O stock de crédito habitação em Portugal continua a crescer a um ritmo sem precedentes recentes. Segundo dados do Banco de Portugal divulgados a 29 de junho, o saldo total dos empréstimos à habitação aumentou 1.150 milhões de euros em maio, atingindo 115,7 mil milhões de euros.
Em comparação com o mesmo mês do ano anterior, o crescimento homólogo foi de 10,8% — a maior subida registada desde fevereiro de 2003, há mais de 23 anos.
Por que razão o crédito continua a crescer
Este aumento reflete vários fatores estruturais:
- Preços das casas em máximos históricos — a avaliação bancária já ultrapassa os 2.200 €/m², o que obriga a financiamentos mais elevados para o mesmo tipo de imóvel.
- Procura mantém-se forte — apesar das taxas de juro ainda elevadas (Euribor a 12 meses nos 2,71%), a procura por habitação própria e para investimento continua a pressionar o mercado.
- Confiança no emprego — com o desemprego em mínimos, as famílias sentem-se mais seguras para assumir compromissos de longo prazo.

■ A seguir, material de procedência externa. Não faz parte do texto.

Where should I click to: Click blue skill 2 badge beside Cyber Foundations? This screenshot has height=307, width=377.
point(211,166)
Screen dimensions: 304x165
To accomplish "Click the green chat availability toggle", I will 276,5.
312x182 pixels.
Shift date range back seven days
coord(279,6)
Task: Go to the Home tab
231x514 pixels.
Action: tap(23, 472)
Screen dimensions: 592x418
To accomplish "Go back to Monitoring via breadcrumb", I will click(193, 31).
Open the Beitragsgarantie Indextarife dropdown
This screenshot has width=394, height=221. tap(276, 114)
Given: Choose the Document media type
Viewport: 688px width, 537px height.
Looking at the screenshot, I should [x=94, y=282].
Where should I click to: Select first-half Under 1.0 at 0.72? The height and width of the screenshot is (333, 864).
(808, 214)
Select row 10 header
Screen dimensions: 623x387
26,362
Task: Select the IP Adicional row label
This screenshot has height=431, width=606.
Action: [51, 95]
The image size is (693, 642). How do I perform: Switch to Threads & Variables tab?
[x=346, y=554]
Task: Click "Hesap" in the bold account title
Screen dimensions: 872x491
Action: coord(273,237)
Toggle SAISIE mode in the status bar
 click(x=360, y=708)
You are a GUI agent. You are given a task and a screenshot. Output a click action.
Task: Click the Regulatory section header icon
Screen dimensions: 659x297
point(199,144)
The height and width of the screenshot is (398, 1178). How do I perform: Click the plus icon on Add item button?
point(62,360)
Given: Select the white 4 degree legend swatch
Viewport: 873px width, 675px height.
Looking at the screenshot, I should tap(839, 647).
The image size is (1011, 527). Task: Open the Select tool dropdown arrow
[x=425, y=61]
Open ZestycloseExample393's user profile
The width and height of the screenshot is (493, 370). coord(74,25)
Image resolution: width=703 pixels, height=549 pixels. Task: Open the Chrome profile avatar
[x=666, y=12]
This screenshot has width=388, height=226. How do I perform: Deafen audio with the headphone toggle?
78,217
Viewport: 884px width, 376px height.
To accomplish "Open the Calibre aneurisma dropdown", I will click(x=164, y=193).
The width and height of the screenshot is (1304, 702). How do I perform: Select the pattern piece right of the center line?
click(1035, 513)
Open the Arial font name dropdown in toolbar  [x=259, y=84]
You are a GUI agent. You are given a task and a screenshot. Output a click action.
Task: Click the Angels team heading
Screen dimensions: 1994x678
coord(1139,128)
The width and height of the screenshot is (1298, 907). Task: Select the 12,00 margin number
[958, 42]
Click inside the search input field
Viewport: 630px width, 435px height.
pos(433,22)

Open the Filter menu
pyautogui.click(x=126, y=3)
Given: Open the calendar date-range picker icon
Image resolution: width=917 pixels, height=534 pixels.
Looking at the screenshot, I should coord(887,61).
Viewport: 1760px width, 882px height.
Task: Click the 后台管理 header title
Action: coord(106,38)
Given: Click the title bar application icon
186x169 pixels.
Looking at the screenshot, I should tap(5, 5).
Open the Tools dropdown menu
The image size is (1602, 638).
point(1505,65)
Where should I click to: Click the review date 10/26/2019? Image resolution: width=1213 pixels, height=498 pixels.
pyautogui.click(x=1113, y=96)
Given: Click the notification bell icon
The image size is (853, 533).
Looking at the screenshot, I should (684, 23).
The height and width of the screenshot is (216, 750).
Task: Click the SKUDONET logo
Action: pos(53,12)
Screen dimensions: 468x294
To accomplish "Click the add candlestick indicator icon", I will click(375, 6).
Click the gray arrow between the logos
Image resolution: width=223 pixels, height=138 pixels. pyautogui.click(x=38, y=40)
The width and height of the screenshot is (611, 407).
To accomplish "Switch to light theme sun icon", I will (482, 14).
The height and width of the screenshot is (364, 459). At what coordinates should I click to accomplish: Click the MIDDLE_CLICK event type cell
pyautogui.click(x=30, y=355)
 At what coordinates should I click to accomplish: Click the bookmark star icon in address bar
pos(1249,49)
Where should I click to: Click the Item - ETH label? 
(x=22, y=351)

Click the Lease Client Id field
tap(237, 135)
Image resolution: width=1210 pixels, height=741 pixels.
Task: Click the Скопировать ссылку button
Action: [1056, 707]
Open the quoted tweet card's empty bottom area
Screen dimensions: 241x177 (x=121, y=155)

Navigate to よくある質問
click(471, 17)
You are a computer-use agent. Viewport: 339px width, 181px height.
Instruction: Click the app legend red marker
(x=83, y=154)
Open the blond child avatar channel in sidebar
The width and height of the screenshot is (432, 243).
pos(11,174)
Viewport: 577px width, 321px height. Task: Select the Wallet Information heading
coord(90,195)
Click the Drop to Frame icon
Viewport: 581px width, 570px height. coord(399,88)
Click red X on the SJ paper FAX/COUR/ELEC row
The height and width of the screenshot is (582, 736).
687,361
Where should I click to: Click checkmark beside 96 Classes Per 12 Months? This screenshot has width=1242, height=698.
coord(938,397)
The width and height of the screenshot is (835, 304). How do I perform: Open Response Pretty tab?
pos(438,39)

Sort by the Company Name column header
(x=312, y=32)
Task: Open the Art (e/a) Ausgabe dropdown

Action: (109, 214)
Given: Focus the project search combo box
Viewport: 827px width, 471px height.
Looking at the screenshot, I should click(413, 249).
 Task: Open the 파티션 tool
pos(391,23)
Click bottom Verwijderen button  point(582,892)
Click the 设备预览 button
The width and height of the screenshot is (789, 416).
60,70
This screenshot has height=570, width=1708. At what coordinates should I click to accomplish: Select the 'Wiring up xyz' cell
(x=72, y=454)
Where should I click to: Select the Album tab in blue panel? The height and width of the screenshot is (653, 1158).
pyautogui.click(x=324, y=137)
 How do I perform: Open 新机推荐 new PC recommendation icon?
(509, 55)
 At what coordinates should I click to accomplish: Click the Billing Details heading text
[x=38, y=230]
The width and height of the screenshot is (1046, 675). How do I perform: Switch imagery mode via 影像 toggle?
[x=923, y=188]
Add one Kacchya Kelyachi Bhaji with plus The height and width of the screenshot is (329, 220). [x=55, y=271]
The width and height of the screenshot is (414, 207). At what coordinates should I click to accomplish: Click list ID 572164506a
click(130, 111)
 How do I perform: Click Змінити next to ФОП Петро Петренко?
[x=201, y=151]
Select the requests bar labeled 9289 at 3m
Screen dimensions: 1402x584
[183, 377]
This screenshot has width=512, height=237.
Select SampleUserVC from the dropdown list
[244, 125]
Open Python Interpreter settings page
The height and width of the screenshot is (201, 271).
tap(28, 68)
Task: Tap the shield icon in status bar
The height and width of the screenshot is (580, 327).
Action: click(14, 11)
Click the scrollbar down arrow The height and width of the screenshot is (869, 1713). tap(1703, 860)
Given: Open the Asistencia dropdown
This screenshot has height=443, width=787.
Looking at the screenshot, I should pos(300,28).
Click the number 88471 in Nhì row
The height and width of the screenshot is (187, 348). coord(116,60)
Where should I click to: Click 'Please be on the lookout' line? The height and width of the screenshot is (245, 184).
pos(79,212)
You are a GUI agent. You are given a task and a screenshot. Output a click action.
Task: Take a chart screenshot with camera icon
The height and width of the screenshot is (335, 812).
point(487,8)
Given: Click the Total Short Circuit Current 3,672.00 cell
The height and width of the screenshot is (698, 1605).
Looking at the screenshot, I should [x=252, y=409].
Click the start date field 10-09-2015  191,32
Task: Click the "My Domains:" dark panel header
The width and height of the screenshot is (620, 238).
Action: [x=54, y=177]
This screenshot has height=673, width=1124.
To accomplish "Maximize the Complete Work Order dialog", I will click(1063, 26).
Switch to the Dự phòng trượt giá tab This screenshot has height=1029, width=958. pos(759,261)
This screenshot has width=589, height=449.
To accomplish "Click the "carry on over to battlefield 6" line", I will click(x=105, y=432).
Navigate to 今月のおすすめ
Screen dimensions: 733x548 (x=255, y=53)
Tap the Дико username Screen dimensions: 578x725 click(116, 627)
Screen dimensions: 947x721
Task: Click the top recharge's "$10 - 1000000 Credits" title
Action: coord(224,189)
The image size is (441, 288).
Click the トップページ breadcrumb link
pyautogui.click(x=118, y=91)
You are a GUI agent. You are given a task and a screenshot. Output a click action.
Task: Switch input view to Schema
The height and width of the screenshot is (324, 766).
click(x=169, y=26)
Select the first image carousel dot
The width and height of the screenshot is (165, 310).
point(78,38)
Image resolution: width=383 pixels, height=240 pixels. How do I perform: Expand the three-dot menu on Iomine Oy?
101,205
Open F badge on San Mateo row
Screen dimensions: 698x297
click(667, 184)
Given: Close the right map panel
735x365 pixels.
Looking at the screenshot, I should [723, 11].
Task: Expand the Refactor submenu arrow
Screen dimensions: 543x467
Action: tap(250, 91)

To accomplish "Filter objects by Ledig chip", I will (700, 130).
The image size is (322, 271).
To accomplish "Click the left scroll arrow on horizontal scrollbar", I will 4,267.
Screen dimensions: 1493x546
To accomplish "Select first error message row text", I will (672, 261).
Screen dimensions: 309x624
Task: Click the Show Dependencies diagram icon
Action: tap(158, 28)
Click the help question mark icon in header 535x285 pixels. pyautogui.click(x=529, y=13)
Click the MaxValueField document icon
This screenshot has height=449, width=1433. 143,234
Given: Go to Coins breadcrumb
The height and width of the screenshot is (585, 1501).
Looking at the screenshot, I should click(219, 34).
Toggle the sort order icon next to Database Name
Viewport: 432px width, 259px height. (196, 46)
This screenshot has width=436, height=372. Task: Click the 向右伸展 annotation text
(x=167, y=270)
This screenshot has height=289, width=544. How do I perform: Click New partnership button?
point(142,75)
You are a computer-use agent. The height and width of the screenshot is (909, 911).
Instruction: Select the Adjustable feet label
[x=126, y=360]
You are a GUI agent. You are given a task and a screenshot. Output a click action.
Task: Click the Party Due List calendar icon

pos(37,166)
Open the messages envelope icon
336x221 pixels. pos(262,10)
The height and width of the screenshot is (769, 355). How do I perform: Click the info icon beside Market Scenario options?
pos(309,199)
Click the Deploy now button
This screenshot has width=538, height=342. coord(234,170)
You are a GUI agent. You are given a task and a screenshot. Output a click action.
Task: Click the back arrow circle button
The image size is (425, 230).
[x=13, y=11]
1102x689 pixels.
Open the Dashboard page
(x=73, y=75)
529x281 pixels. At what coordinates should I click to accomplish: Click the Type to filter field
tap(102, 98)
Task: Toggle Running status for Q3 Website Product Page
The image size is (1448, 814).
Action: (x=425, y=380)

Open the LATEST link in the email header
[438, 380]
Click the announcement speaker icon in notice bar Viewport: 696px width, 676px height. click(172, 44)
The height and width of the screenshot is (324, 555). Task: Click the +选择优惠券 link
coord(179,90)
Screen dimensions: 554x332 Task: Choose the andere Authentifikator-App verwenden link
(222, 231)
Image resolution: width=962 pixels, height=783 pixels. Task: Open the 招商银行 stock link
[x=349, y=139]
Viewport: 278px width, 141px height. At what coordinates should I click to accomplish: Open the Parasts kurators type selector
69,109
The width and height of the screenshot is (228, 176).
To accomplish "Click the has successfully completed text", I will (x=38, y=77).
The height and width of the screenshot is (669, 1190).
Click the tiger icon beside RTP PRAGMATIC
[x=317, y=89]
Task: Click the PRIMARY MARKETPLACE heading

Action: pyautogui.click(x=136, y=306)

O outro lado: menos amortizações antecipadas
Em sentido contrário, os reembolsos antecipados — que tinham disparado durante o pico das taxas Euribor — estão a recuar. Em 2025, o número de amortizações totais ou parciais caiu 16,2% e o capital amortizado desceu 7,2% face a 2024. Com as taxas a estabilizar, as famílias sentem menos urgência em reduzir a dívida.
O que significa para quem vai comprar casa
Um stock de crédito em aceleração indica um mercado dinâmico, mas também acende alertas. O Banco de Portugal respondeu precisamente esta semana com a redução da taxa de esforço recomendada de 50% para 45%, tentando travar o risco de sobre-endividamento.
Para os compradores, o cenário atual exige planeamento cuidado: preços altos, regras de crédito mais apertadas e taxas de juro ainda significativas. Fazer uma simulação personalizada é o primeiro passo para perceber qual a prestação que cabe no seu orçamento.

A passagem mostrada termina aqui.